According to the following formula on the datasheet, using a 16 MHz clock, a prescaler of 256, and OCR1A = 31249, I should get a frequency of 1 Hz in CTC mode:
\$ f_{OCnA} = \frac{f_{clk\_I/O}}{2\: \cdot \: N \cdot \: (1 \: + \: OCRnA)} \$
This formula is available on page 99 of the ATmega32 datasheet.
I've configured Timer 1 as follows:
TCCR1A = 0;
TCCR1B = (1<<WGM12)|(1<<CS12);
OCR1A = 31249;
TIMSK = (1<<OCIE1A);
Here is the interrupt code
ISR(TIMER1_COMPA_vect){
sec++;
}
Then, I use an LCD to continuously print the value of sec, and I get a timing of 0.5 seconds. In other words, for each second that passes, the timer generates two interrupts.
At first I thought maybe I got the fuses wrong, but that doesn't seem to be the case, as delays work just fine. Anyway, here's how I configured the fuses:
-U lfuse:w:0xff:m -U hfuse:w:0x99:m
I have absolutely no idea of what's going on, I've double checked everything, tried another ATmega32, tried another 16 MHz crystal oscillator, and I still get the same result.
Is the datasheet wrong, or am I missing something here?
Best Answer
If the system clock is 16 MHz and the prescaler is 256, you timer will run on \$ \large \frac{16\,MHz}{256} = \small 62500\,Hz \$ , so there will be an increment in every \$ \large \frac{1}{62500\,Hz} = \small 16\, \mu s \$. An interrupt will be generated when the counter's value is 31249. If we calculate this time: \$ \small 16\, \mu s \times 31250\, ticks = 0.5\, s\$, which is exactly the same result you have.

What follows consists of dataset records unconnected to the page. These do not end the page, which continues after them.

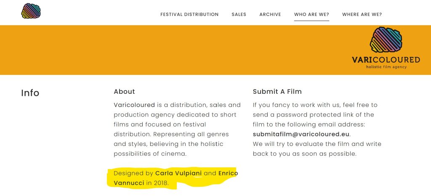Click the submitafilm@varicoloured.eu email address
This screenshot has width=431, height=196.
(x=301, y=134)
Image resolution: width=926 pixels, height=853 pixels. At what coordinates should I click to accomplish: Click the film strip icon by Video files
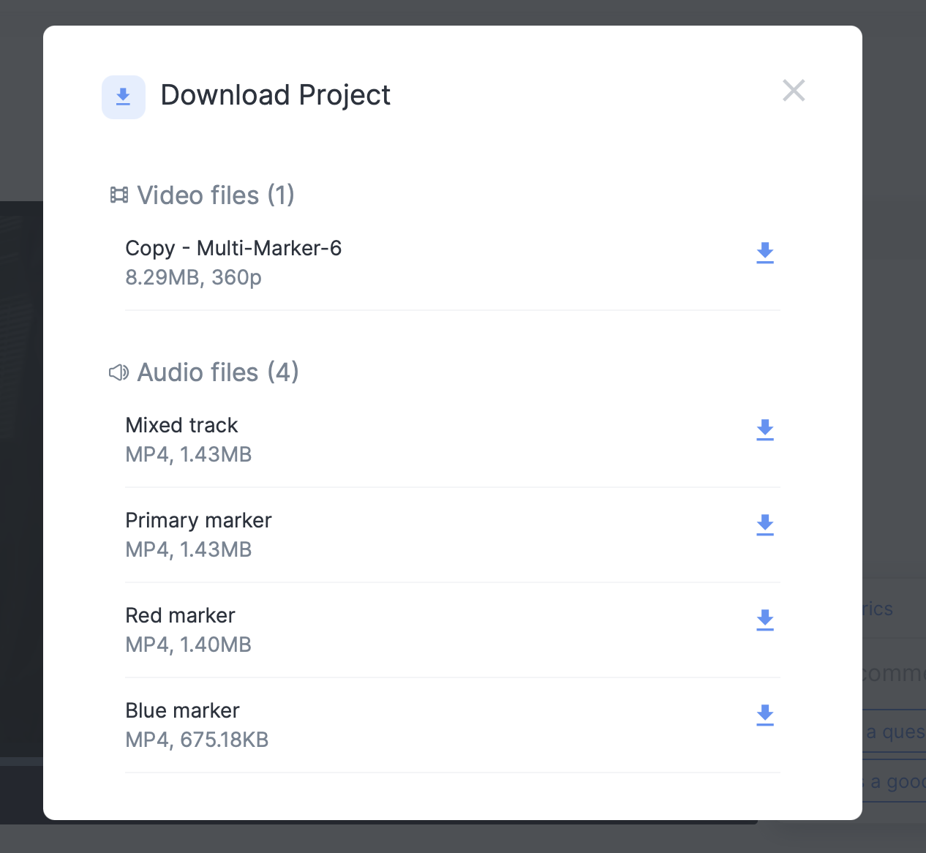point(118,195)
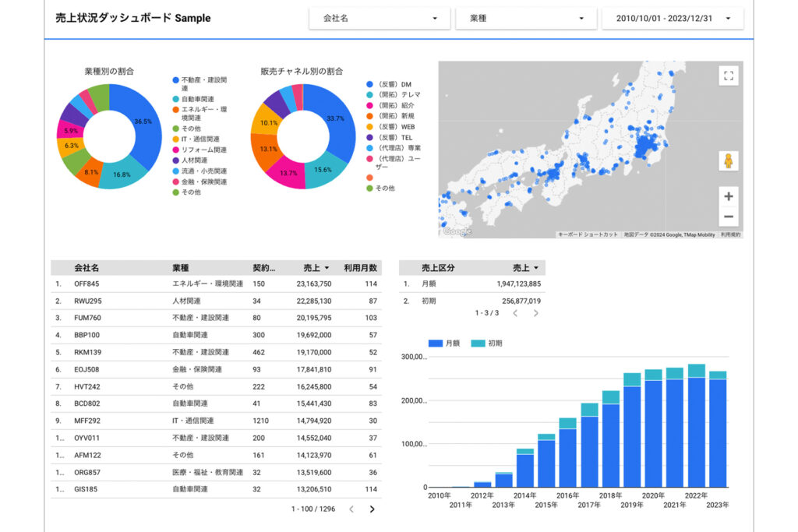This screenshot has height=532, width=798.
Task: Open the 会社名 filter dropdown
Action: [x=379, y=19]
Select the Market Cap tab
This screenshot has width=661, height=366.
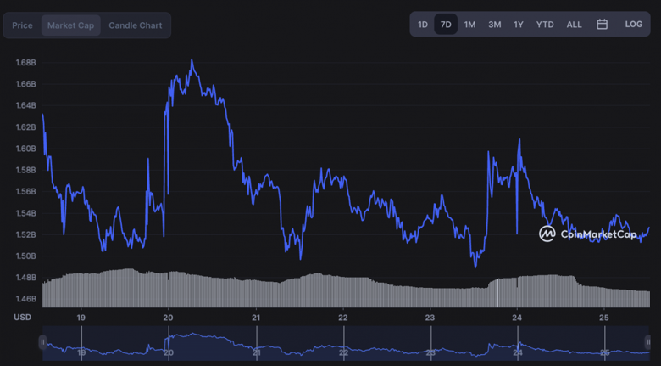point(70,25)
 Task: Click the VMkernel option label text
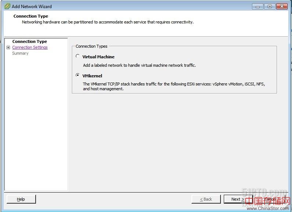(92, 76)
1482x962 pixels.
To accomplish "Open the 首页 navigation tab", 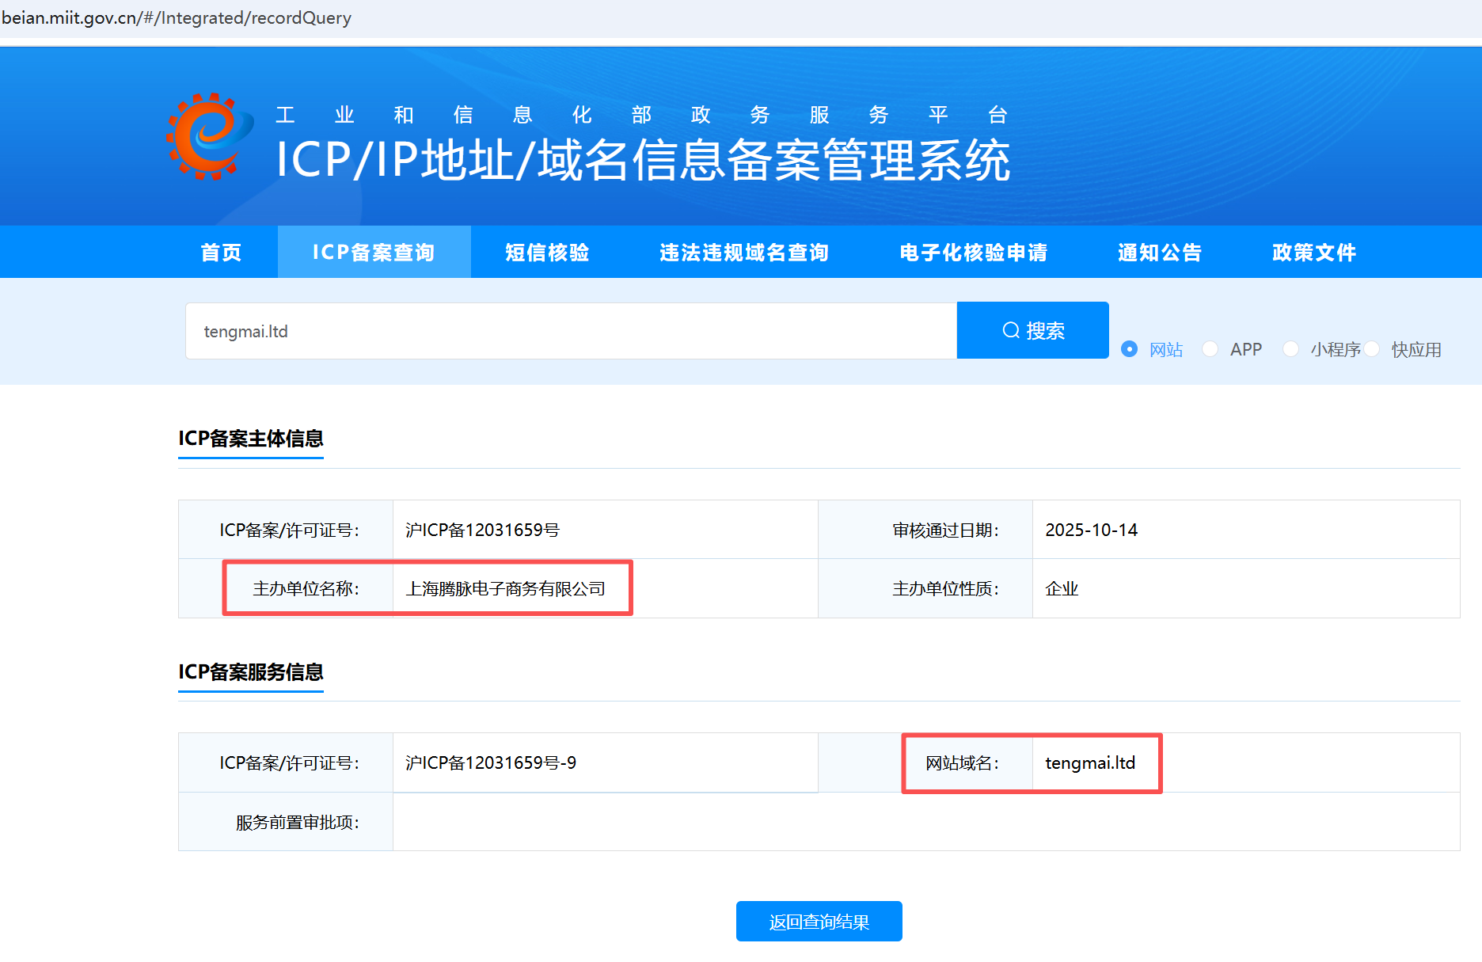I will coord(221,253).

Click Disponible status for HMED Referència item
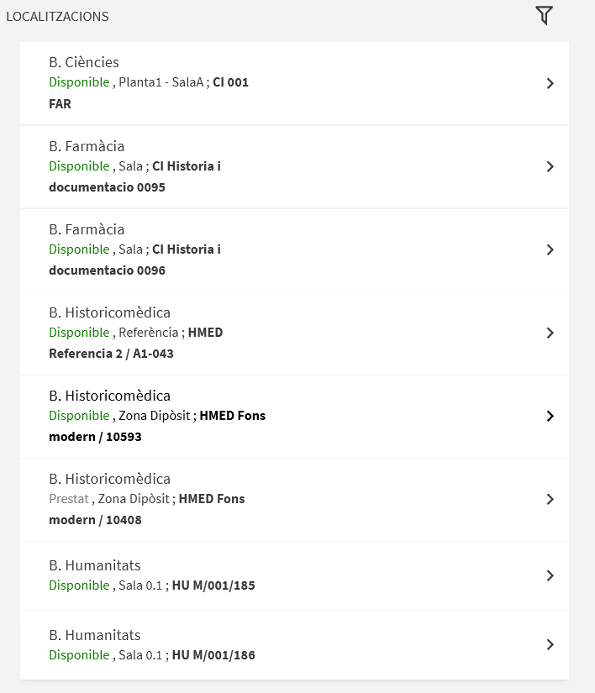point(79,333)
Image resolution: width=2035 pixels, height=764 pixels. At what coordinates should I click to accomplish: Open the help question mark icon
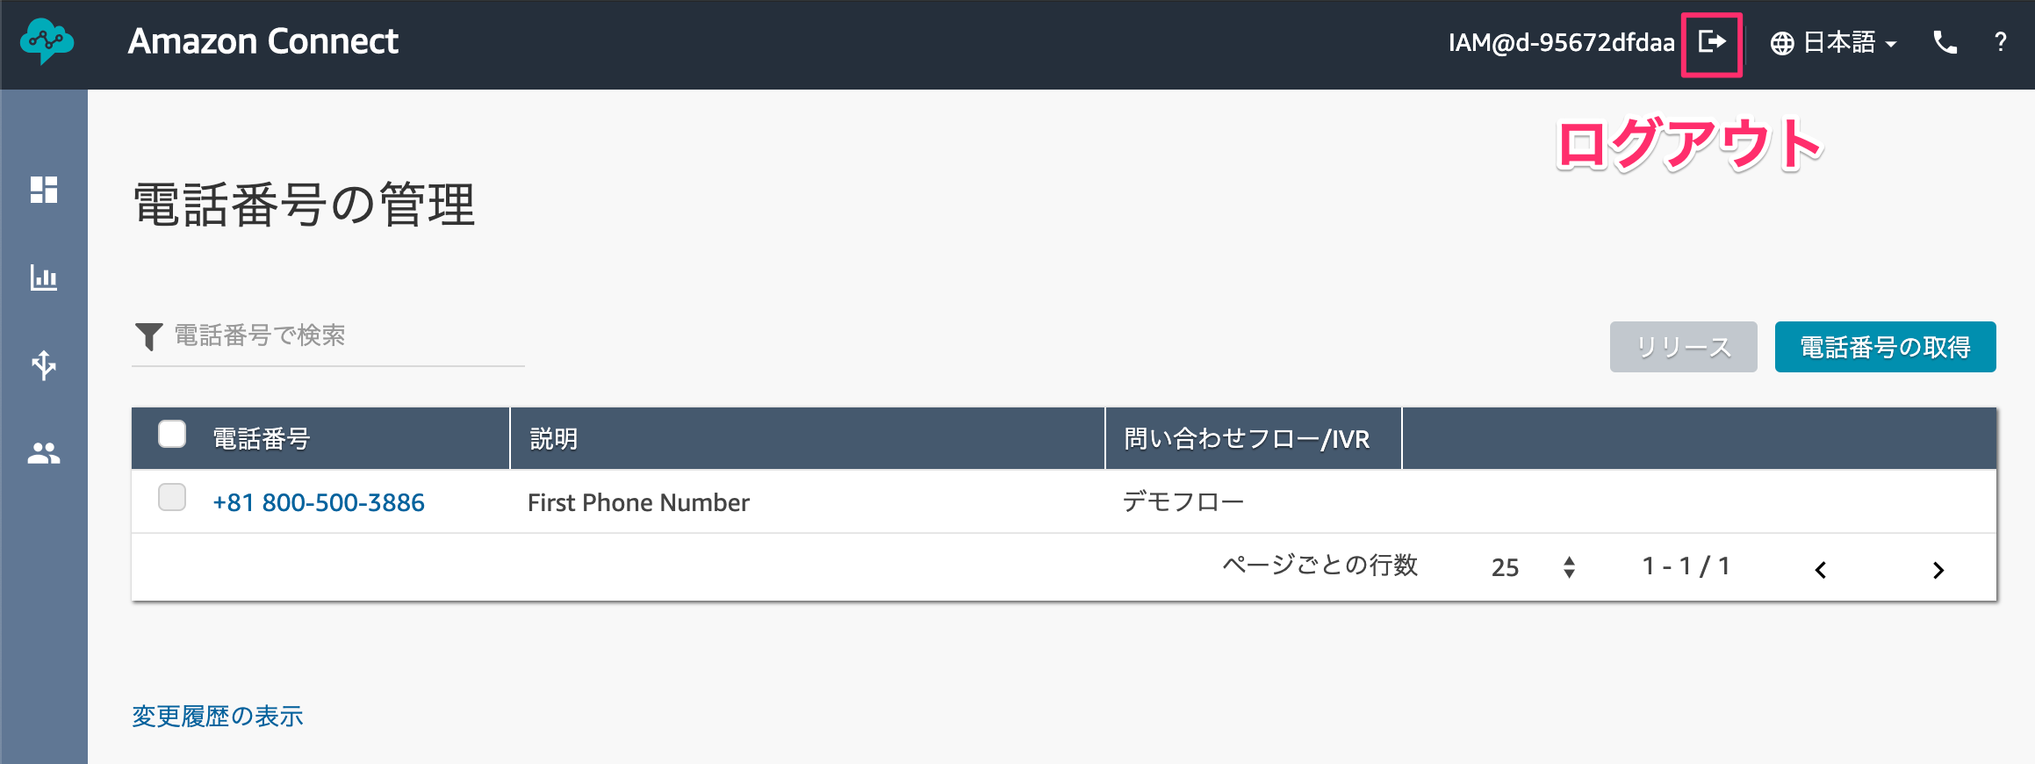(2001, 42)
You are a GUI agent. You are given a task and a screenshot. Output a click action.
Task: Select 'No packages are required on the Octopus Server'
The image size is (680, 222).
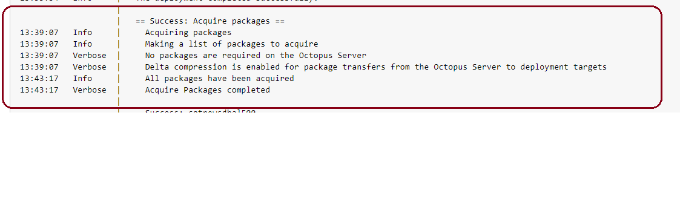point(256,56)
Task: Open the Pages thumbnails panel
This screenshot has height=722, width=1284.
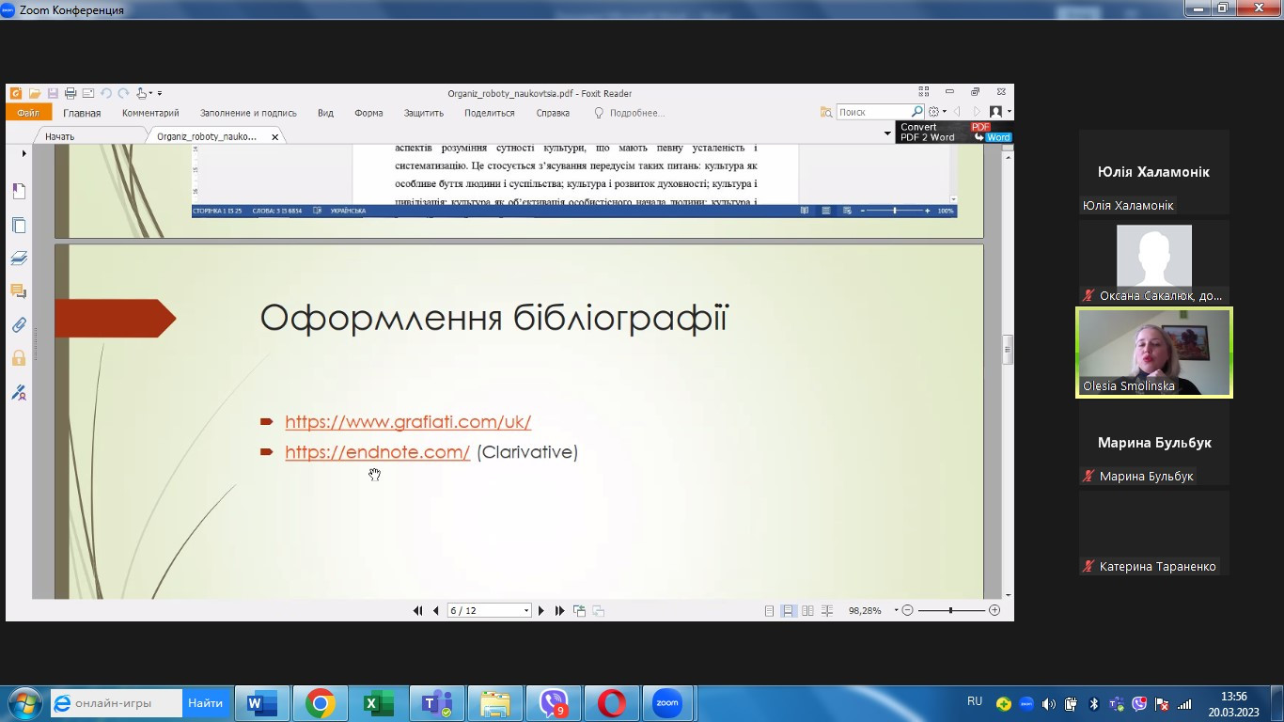Action: pyautogui.click(x=19, y=226)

The equation in the datasheet is for a different purpose:
If you would measure the frequency of specific pin, I think it would be 1 Hz.
To achieve an 1 s, \$ \small 16\, \mu s \times 62500 = 1\,s\$ interrupt generation you need 62500 ticks and as the counter starts from 0, set OCR1A to \$ \small 31250 \times 2 - 1= 62499\$, and since Timer1 is a 16 bit timer this value is not too high (<65535, \$ 2^{16}-1 \$).